Jesus Christ’s impact on God’s children is a paradox of service that models ways Latter-day Saints can serve others in the modern world, Presiding Bishop Gérald Caussé said this week at Brigham Young University in Provo, Utah.
“Consider how Christ’s teachings during His mortal sojourn transcended both space and time — having application to all lands and peoples in every era — and yet His ministry took place among an astonishingly small segment of the earth’s geography and population,” he said. “He spoke the local language, lived the local culture and participated in local events and ceremonies like weddings.”
His practice of loving everyone was radical in His time, from conversing with the Samaritan woman at the well to healing untouchable lepers, from dining with publicans to defending the woman taken in adultery.

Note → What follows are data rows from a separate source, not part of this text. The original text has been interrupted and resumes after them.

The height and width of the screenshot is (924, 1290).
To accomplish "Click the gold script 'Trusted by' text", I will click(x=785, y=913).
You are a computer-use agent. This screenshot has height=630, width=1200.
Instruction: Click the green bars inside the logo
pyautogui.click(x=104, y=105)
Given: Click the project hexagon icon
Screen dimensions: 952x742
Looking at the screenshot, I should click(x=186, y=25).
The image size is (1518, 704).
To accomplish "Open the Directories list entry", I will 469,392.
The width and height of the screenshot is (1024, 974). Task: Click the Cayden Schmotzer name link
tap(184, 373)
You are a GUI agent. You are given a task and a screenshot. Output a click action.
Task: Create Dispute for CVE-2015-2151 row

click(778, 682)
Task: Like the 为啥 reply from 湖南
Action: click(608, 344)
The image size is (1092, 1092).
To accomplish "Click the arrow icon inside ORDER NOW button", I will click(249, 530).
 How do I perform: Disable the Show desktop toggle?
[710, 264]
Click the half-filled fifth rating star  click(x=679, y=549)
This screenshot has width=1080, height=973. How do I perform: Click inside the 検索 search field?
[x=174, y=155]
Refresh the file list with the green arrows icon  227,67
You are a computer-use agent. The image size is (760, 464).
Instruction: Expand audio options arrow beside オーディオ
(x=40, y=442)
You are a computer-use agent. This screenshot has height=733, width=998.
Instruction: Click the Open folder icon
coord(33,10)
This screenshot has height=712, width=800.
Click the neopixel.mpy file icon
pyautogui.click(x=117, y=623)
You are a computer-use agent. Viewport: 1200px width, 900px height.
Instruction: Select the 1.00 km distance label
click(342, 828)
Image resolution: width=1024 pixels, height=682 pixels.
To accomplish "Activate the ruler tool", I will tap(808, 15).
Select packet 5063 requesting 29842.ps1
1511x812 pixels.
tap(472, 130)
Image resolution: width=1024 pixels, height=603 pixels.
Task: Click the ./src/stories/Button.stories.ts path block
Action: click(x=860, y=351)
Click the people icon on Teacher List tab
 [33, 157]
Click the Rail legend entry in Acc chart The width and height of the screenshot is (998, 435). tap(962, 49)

“All who were excluded by society found a welcome place in his company,” he said. “Can we not see through His example that strong communities are never achieved by ignoring or isolating strangers or those who seem weak, different or misplaced?”
Bishop Caussé said Christ’s example is more needed now than ever. He said Latter-day Saints have a responsibility as Christ’s disciples to kindle His love within their communities.
Church culture, he added, is intended to be inclusive, not exclusive, to look outward instead of inward.
“The Lord invites us to be conscious of the broader world in which we live — something which the increased worldwide connectivity now facilitates — and, at the same time, to stay rooted and engaged within our immediate communities. In other words, He expects us to form and strengthen associations on both a global and local scale.”
The Savior showed us the perfect example of how to do this today, Bishop Caussé said during his presentation to the International Society, a global network for Latter-day Saint professionals with international interests from business to development to Church growth, during the group’s annual conference on Monday, April 4.